DATA FOR THIS TASK Block Start

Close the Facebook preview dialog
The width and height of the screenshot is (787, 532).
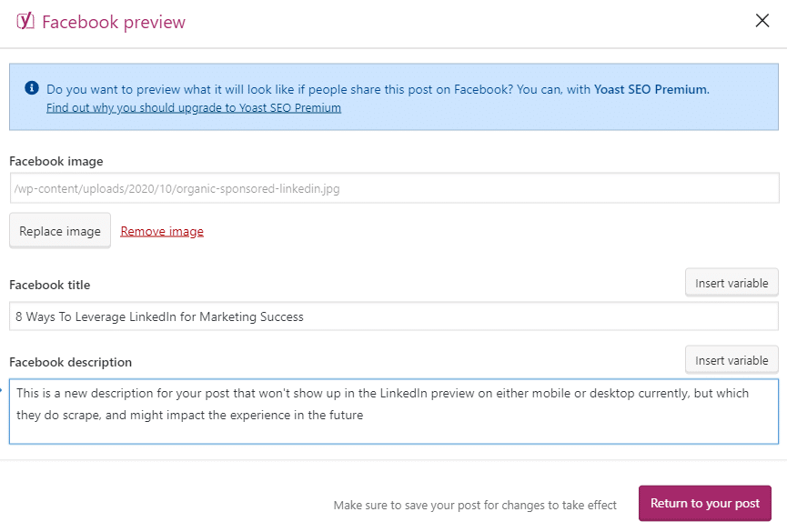click(762, 21)
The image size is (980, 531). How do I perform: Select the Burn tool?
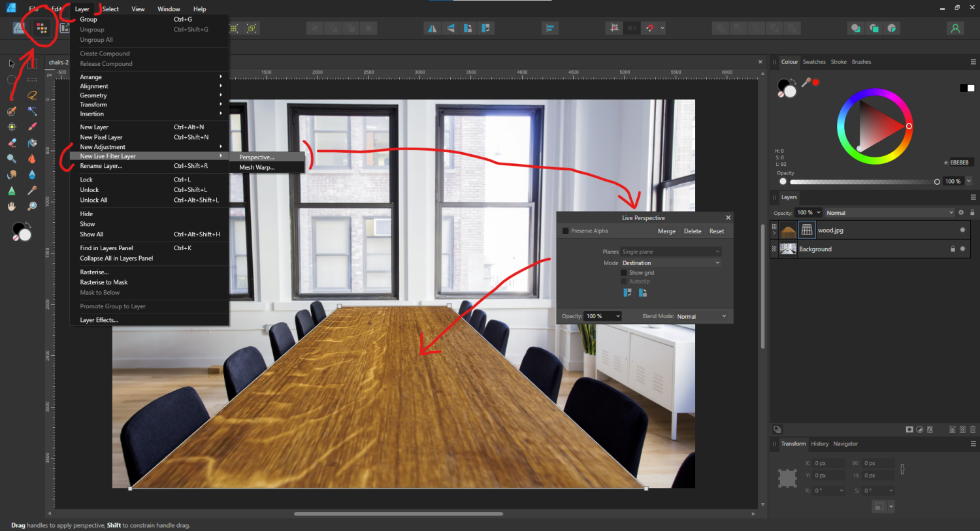pyautogui.click(x=32, y=159)
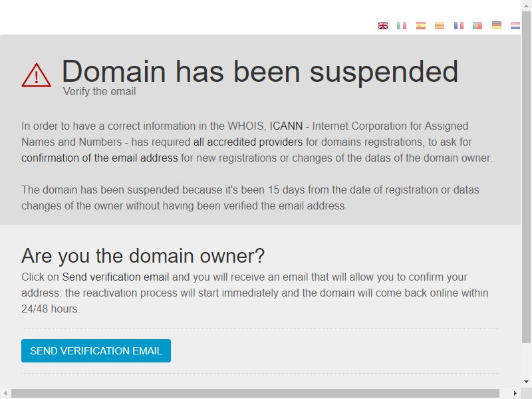The width and height of the screenshot is (532, 399).
Task: Select the Dutch flag language
Action: coord(515,25)
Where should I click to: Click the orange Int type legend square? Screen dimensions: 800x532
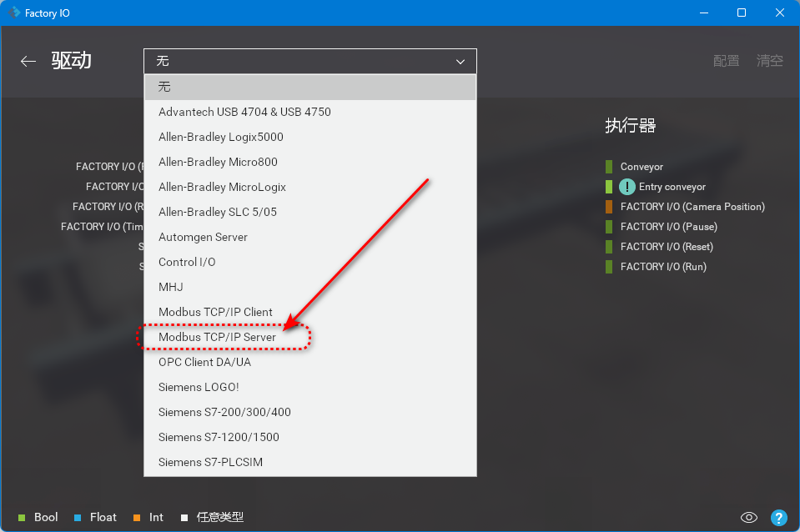[137, 518]
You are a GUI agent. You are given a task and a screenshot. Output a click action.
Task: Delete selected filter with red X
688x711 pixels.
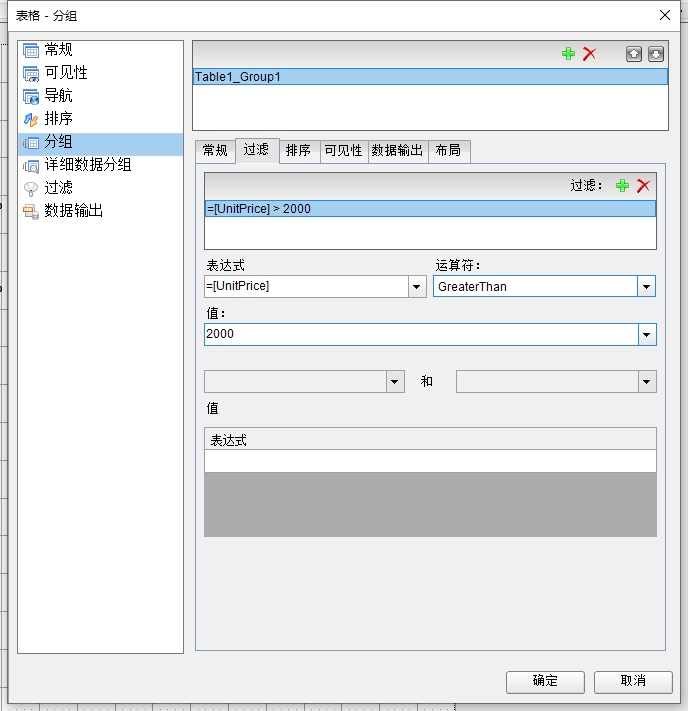tap(643, 186)
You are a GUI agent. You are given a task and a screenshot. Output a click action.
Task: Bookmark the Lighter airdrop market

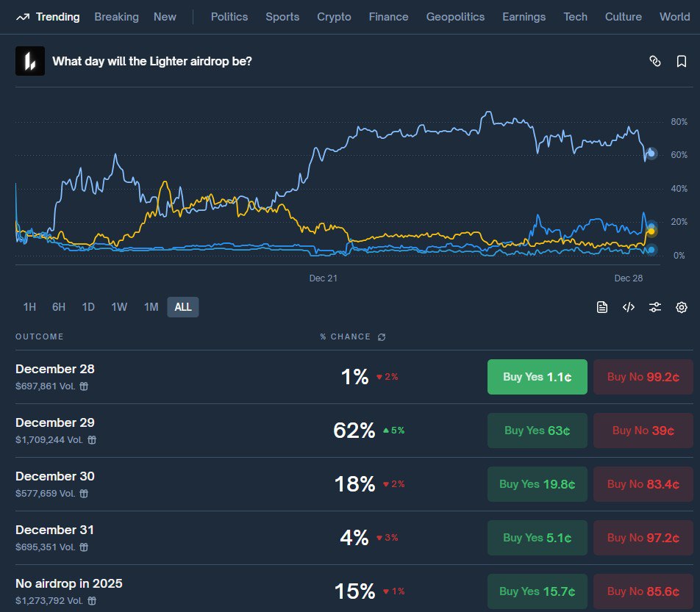point(681,61)
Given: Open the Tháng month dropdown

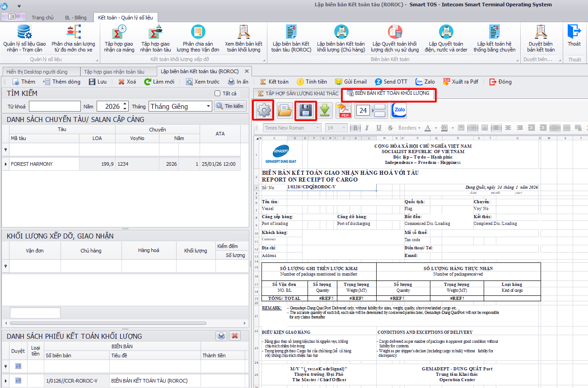Looking at the screenshot, I should click(208, 106).
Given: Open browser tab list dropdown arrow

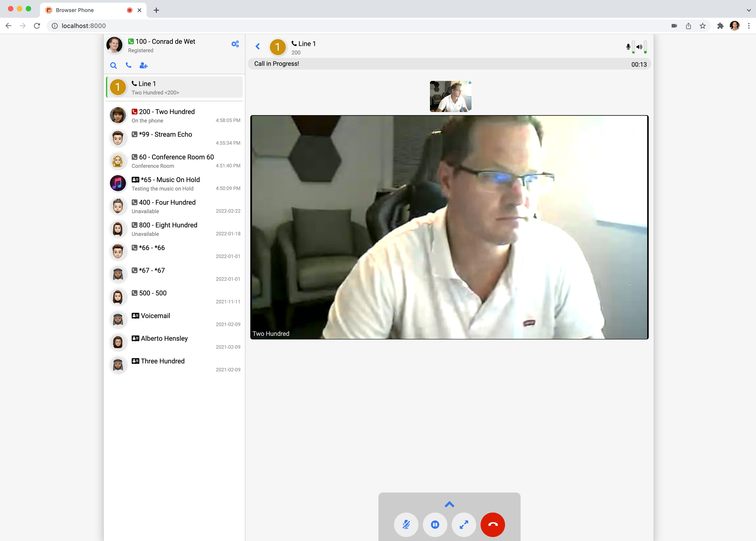Looking at the screenshot, I should 748,10.
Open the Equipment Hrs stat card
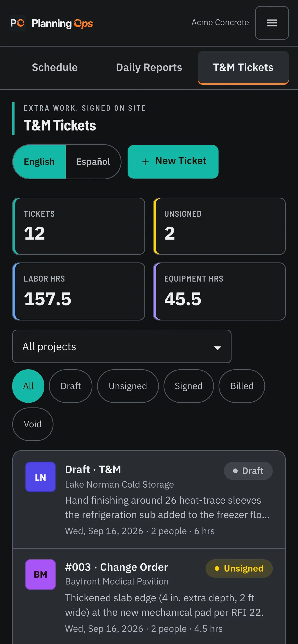Viewport: 298px width, 644px height. point(219,291)
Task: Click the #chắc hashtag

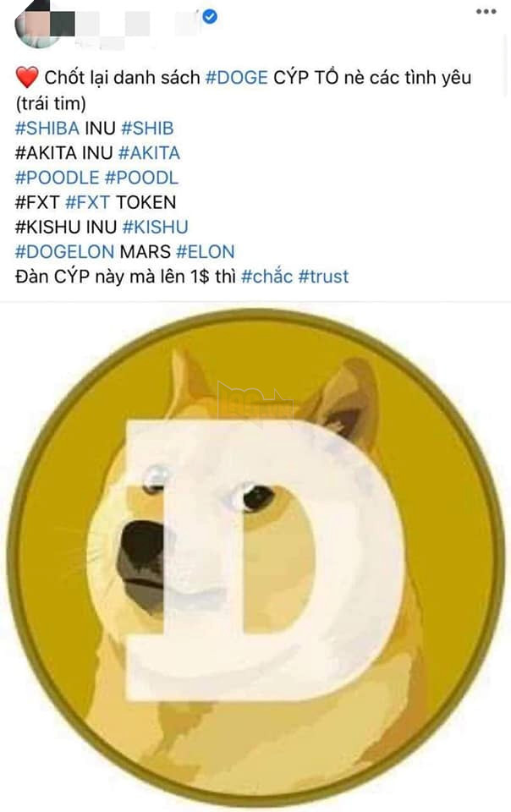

DATA FOR THIS TASK Block End

[WHAT IS EXPECTED] As you output the material, omit the pictures but alter nothing else.

[OUTPUT BELOW]
Close the Facebook preview dialog
The width and height of the screenshot is (787, 532).
click(762, 21)
The image size is (980, 531). How do I perform: Select the Burn tool?
pyautogui.click(x=32, y=159)
The width and height of the screenshot is (532, 399).
Task: Select the Dutch flag language
Action: coord(515,25)
Where should I click to: Click the orange Int type legend square? Screen dimensions: 800x532
[137, 518]
You are a GUI agent. You are given a task and a screenshot. Output a click action.
Task: Delete selected filter with red X
688x711 pixels.
tap(643, 186)
You are a GUI agent. You are given a task and a screenshot. Output a click action.
Task: Bookmark the Lighter airdrop market

point(681,61)
Given: Open the Tháng month dropdown

Looking at the screenshot, I should click(208, 106).
Given: Open browser tab list dropdown arrow

Looking at the screenshot, I should 748,10.
Open the Equipment Hrs stat card
Viewport: 298px width, 644px height. point(219,291)
Task: Click the #chắc hashtag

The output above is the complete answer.